# Entries for locating text and elements

━━━━

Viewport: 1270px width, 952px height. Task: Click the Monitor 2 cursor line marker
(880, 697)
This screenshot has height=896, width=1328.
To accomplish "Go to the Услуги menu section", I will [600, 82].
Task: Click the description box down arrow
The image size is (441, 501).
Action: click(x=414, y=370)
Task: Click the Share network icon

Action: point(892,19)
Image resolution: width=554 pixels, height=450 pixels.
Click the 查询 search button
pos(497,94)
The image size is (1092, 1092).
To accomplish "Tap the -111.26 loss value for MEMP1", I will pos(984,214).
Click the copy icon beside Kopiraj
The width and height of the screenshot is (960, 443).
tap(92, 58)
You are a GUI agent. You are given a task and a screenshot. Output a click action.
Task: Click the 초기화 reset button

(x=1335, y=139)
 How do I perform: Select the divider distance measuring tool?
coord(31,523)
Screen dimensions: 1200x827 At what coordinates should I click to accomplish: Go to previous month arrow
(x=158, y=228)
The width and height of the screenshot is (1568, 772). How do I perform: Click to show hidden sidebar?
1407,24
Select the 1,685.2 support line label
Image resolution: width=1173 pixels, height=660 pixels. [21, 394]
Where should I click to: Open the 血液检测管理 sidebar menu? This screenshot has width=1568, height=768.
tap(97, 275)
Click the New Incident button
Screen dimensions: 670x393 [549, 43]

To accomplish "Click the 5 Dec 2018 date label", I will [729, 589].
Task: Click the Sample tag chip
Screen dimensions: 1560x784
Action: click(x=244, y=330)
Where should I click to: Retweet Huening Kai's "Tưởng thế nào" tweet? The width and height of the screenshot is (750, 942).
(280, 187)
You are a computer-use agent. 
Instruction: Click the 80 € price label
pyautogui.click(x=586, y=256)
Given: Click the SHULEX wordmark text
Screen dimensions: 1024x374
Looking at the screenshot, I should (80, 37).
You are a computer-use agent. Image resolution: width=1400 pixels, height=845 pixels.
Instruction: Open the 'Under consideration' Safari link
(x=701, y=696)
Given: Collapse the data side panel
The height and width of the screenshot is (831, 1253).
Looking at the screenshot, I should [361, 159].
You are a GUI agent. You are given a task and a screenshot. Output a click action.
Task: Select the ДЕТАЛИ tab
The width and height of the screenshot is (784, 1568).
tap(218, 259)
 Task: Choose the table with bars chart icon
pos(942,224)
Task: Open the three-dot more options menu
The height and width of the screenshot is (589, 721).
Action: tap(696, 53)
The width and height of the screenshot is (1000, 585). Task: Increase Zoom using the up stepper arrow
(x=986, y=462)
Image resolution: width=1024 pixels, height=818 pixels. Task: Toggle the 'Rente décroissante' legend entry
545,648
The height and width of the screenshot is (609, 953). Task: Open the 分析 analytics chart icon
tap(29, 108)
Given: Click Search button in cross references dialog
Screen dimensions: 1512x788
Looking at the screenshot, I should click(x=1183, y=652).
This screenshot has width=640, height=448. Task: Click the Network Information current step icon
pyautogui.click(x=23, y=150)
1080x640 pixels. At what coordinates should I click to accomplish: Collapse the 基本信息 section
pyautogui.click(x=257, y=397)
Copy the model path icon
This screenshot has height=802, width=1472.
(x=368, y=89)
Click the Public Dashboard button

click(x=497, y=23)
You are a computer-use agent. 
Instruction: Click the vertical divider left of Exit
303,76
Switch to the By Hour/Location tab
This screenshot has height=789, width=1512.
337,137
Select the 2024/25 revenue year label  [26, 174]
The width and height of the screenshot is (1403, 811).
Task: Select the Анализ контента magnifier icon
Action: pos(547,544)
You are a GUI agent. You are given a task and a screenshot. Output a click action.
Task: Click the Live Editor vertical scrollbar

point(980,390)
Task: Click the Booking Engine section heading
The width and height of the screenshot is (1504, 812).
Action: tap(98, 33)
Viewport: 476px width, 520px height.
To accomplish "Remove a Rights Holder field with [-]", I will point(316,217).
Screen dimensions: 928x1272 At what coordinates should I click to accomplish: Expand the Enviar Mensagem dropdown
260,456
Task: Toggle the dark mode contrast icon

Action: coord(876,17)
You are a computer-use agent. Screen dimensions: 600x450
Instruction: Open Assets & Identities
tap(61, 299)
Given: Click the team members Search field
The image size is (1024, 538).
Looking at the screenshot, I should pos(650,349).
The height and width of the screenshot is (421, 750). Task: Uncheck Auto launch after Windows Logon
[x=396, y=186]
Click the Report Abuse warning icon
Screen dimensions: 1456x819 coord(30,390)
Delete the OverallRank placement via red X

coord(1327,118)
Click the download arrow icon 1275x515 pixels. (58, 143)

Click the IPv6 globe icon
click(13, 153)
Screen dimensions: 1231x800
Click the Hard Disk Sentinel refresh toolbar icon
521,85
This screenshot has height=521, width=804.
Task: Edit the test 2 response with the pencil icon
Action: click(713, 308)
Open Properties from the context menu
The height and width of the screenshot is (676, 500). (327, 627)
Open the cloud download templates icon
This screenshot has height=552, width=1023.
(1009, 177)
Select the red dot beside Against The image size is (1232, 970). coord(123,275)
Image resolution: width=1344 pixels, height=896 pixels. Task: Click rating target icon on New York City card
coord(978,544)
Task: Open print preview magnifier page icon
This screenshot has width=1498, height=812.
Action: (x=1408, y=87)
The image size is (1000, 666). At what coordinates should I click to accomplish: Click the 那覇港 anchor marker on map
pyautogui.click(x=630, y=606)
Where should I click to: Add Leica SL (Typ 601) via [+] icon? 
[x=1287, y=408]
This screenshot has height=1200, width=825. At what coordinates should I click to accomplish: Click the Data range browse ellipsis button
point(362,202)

━━━━

Can you put every line of the records above into a Markdown table, with a "Row" column numbering each line and a "Line" column holding its text, leaving out blank lines?

# Solution to this task
| Row | Line |
|---|---|
| 1 | Viewport: 1270px width, 952px height. Task: Click the Monitor 2 cursor line marker |
| 2 | (880, 697) |
| 3 | This screenshot has height=896, width=1328. |
| 4 | To accomplish "Go to the Услуги menu section", I will [600, 82]. |
| 5 | Task: Click the description box down arrow |
| 6 | The image size is (441, 501). |
| 7 | Action: click(x=414, y=370) |
| 8 | Task: Click the Share network icon |
| 9 | Action: point(892,19) |
| 10 | Image resolution: width=554 pixels, height=450 pixels. |
| 11 | Click the 查询 search button |
| 12 | pos(497,94) |
| 13 | The image size is (1092, 1092). |
| 14 | To accomplish "Tap the -111.26 loss value for MEMP1", I will pos(984,214). |
| 15 | Click the copy icon beside Kopiraj |
| 16 | The width and height of the screenshot is (960, 443). |
| 17 | tap(92, 58) |
| 18 | You are a GUI agent. You are given a task and a screenshot. Output a click action. |
| 19 | Task: Click the 초기화 reset button |
| 20 | (x=1335, y=139) |
| 21 |  How do I perform: Select the divider distance measuring tool? |
| 22 | coord(31,523) |
| 23 | Screen dimensions: 1200x827 At what coordinates should I click to accomplish: Go to previous month arrow |
| 24 | (x=158, y=228) |
| 25 | The width and height of the screenshot is (1568, 772). How do I perform: Click to show hidden sidebar? |
| 26 | 1407,24 |
| 27 | Select the 1,685.2 support line label |
| 28 | Image resolution: width=1173 pixels, height=660 pixels. [21, 394] |
| 29 | Where should I click to: Open the 血液检测管理 sidebar menu? This screenshot has width=1568, height=768. |
| 30 | tap(97, 275) |
| 31 | Click the New Incident button |
| 32 | Screen dimensions: 670x393 [549, 43] |
| 33 | To accomplish "Click the 5 Dec 2018 date label", I will [729, 589]. |
| 34 | Task: Click the Sample tag chip |
| 35 | Screen dimensions: 1560x784 |
| 36 | Action: click(x=244, y=330) |
| 37 | Where should I click to: Retweet Huening Kai's "Tưởng thế nào" tweet? The width and height of the screenshot is (750, 942). |
| 38 | (280, 187) |
| 39 | You are a computer-use agent.  |
| 40 | Instruction: Click the 80 € price label |
| 41 | pyautogui.click(x=586, y=256) |
| 42 | Given: Click the SHULEX wordmark text |
| 43 | Screen dimensions: 1024x374 |
| 44 | Looking at the screenshot, I should (80, 37). |
| 45 | You are a computer-use agent. Image resolution: width=1400 pixels, height=845 pixels. |
| 46 | Instruction: Open the 'Under consideration' Safari link |
| 47 | (x=701, y=696) |
| 48 | Given: Collapse the data side panel |
| 49 | The height and width of the screenshot is (831, 1253). |
| 50 | Looking at the screenshot, I should [361, 159]. |
| 51 | You are a GUI agent. You are given a task and a screenshot. Output a click action. |
| 52 | Task: Select the ДЕТАЛИ tab |
| 53 | The width and height of the screenshot is (784, 1568). |
| 54 | tap(218, 259) |
| 55 |  Task: Choose the table with bars chart icon |
| 56 | pos(942,224) |
| 57 | Task: Open the three-dot more options menu |
| 58 | The height and width of the screenshot is (589, 721). |
| 59 | Action: tap(696, 53) |
| 60 | The width and height of the screenshot is (1000, 585). Task: Increase Zoom using the up stepper arrow |
| 61 | (x=986, y=462) |
| 62 | Image resolution: width=1024 pixels, height=818 pixels. Task: Toggle the 'Rente décroissante' legend entry |
| 63 | 545,648 |
| 64 | The height and width of the screenshot is (609, 953). Task: Open the 分析 analytics chart icon |
| 65 | tap(29, 108) |
| 66 | Given: Click Search button in cross references dialog |
| 67 | Screen dimensions: 1512x788 |
| 68 | Looking at the screenshot, I should click(x=1183, y=652). |
| 69 | This screenshot has width=640, height=448. Task: Click the Network Information current step icon |
| 70 | pyautogui.click(x=23, y=150) |
| 71 | 1080x640 pixels. At what coordinates should I click to accomplish: Collapse the 基本信息 section |
| 72 | pyautogui.click(x=257, y=397) |
| 73 | Copy the model path icon |
| 74 | This screenshot has height=802, width=1472. |
| 75 | (x=368, y=89) |
| 76 | Click the Public Dashboard button |
| 77 | click(x=497, y=23) |
| 78 | You are a computer-use agent.  |
| 79 | Instruction: Click the vertical divider left of Exit |
| 80 | 303,76 |
| 81 | Switch to the By Hour/Location tab |
| 82 | This screenshot has height=789, width=1512. |
| 83 | 337,137 |
| 84 | Select the 2024/25 revenue year label  [26, 174] |
| 85 | The width and height of the screenshot is (1403, 811). |
| 86 | Task: Select the Анализ контента magnifier icon |
| 87 | Action: pos(547,544) |
| 88 | You are a GUI agent. You are given a task and a screenshot. Output a click action. |
| 89 | Task: Click the Live Editor vertical scrollbar |
| 90 | point(980,390) |
| 91 | Task: Click the Booking Engine section heading |
| 92 | The width and height of the screenshot is (1504, 812). |
| 93 | Action: tap(98, 33) |
| 94 | Viewport: 476px width, 520px height. |
| 95 | To accomplish "Remove a Rights Holder field with [-]", I will point(316,217). |
| 96 | Screen dimensions: 928x1272 At what coordinates should I click to accomplish: Expand the Enviar Mensagem dropdown |
| 97 | 260,456 |
| 98 | Task: Toggle the dark mode contrast icon |
| 99 | Action: coord(876,17) |
| 100 | You are a computer-use agent. Screen dimensions: 600x450 |
| 101 | Instruction: Open Assets & Identities |
| 102 | tap(61, 299) |
| 103 | Given: Click the team members Search field |
| 104 | The image size is (1024, 538). |
| 105 | Looking at the screenshot, I should pos(650,349). |
| 106 | The height and width of the screenshot is (421, 750). Task: Uncheck Auto launch after Windows Logon |
| 107 | [x=396, y=186] |
| 108 | Click the Report Abuse warning icon |
| 109 | Screen dimensions: 1456x819 coord(30,390) |
| 110 | Delete the OverallRank placement via red X |
| 111 | coord(1327,118) |
| 112 | Click the download arrow icon 1275x515 pixels. (58, 143) |
| 113 | Click the IPv6 globe icon |
| 114 | click(13, 153) |
| 115 | Screen dimensions: 1231x800 |
| 116 | Click the Hard Disk Sentinel refresh toolbar icon |
| 117 | 521,85 |
| 118 | This screenshot has height=521, width=804. |
| 119 | Task: Edit the test 2 response with the pencil icon |
| 120 | Action: click(713, 308) |
| 121 | Open Properties from the context menu |
| 122 | The height and width of the screenshot is (676, 500). (327, 627) |
| 123 | Open the cloud download templates icon |
| 124 | This screenshot has height=552, width=1023. |
| 125 | (1009, 177) |
| 126 | Select the red dot beside Against The image size is (1232, 970). coord(123,275) |
| 127 | Image resolution: width=1344 pixels, height=896 pixels. Task: Click rating target icon on New York City card |
| 128 | coord(978,544) |
| 129 | Task: Open print preview magnifier page icon |
| 130 | This screenshot has width=1498, height=812. |
| 131 | Action: (x=1408, y=87) |
| 132 | The image size is (1000, 666). At what coordinates should I click to accomplish: Click the 那覇港 anchor marker on map |
| 133 | pyautogui.click(x=630, y=606) |
| 134 | Where should I click to: Add Leica SL (Typ 601) via [+] icon?  |
| 135 | [x=1287, y=408] |
| 136 | This screenshot has height=1200, width=825. At what coordinates should I click to accomplish: Click the Data range browse ellipsis button |
| 137 | point(362,202) |